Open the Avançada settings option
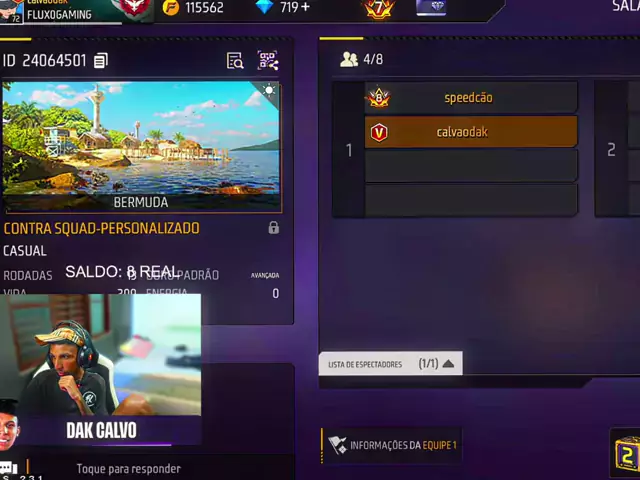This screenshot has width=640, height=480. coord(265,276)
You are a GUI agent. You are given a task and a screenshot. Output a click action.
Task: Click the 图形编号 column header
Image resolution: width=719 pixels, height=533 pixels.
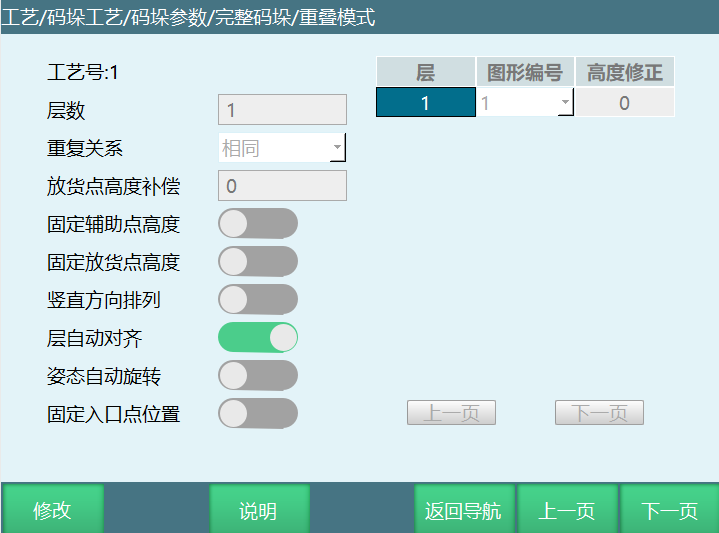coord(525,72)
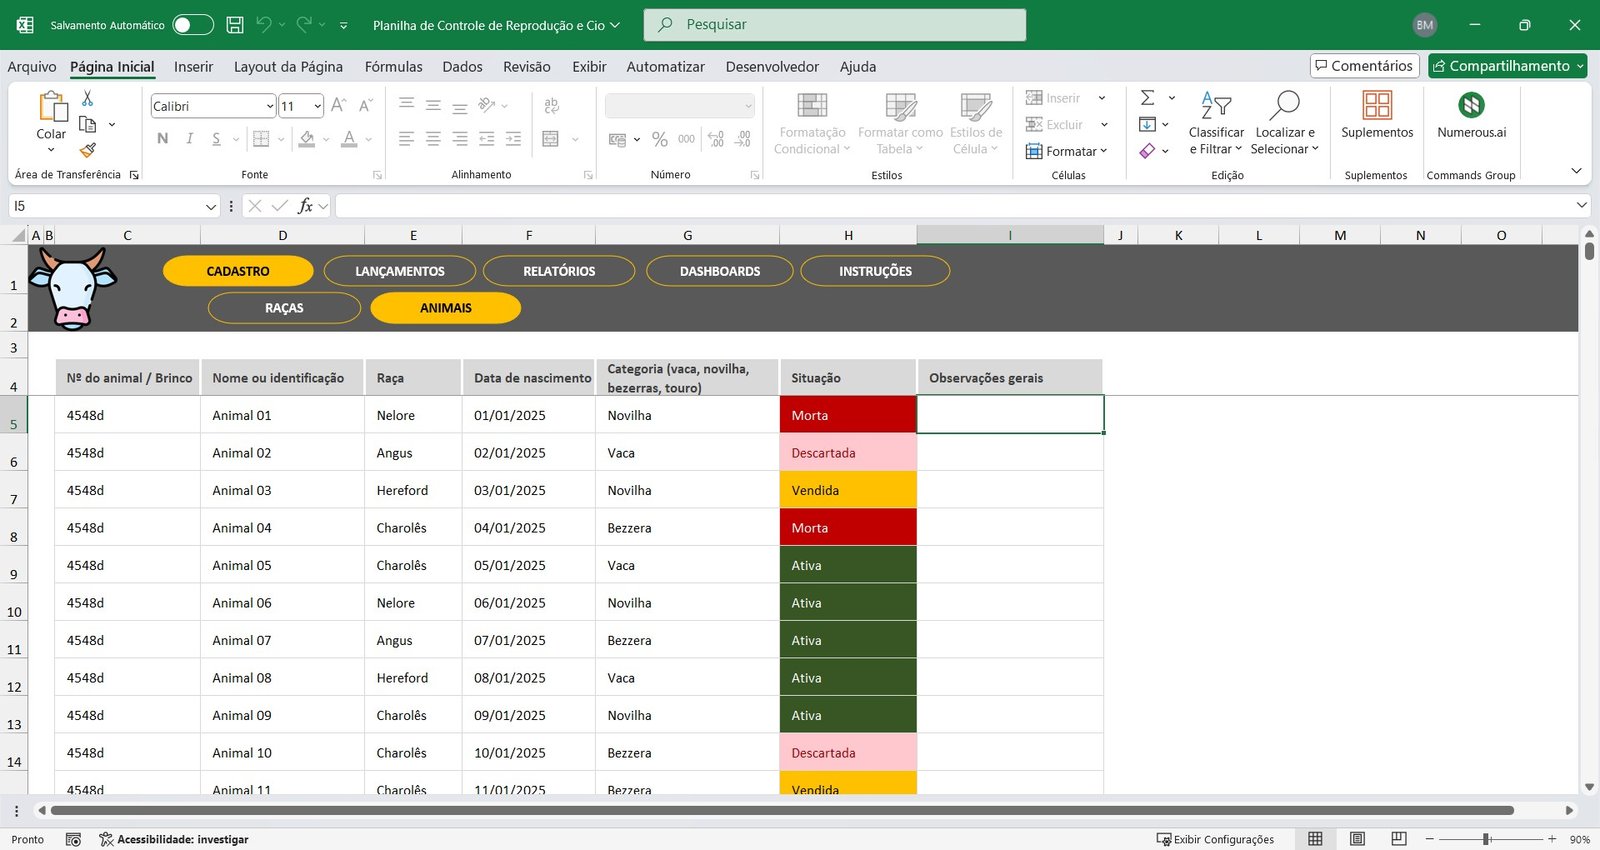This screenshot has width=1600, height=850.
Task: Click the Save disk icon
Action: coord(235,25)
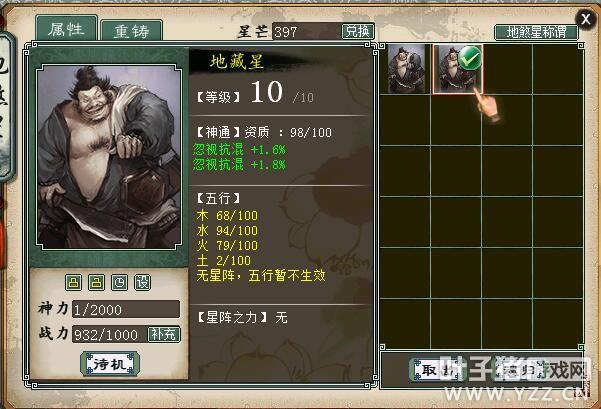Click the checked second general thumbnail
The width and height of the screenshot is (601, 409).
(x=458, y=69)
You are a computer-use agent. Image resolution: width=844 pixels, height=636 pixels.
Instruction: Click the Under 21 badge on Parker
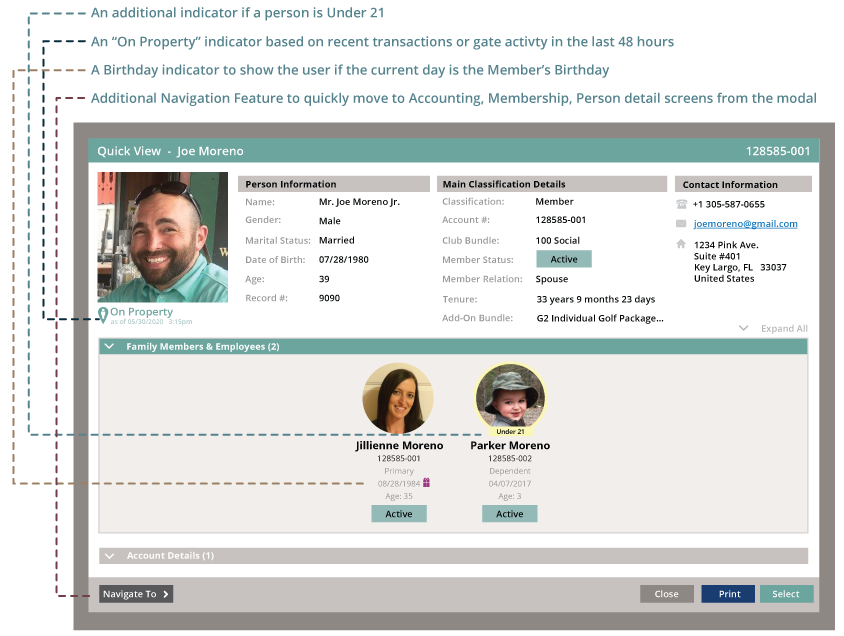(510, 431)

= What you will do =
Arrange every line of the items above as a numbered list, skipping any blank lines. Leave the pictures out of your list.

= Solution =
1. Open the Avançada settings option
2. This screenshot has width=640, height=480. coord(265,276)
3. You are a GUI agent. You are given a task and a screenshot. Output a click action.
4. Task: Click the 图形编号 column header
5. Image resolution: width=719 pixels, height=533 pixels.
6. coord(525,72)
7. This screenshot has width=1600, height=850.
8. Task: Click the Save disk icon
9. Action: coord(235,25)
10. Click the checked second general thumbnail
11. The width and height of the screenshot is (601, 409).
12. (x=458, y=69)
13. You are a computer-use agent. Image resolution: width=844 pixels, height=636 pixels.
14. Instruction: Click the Under 21 badge on Parker
15. (510, 431)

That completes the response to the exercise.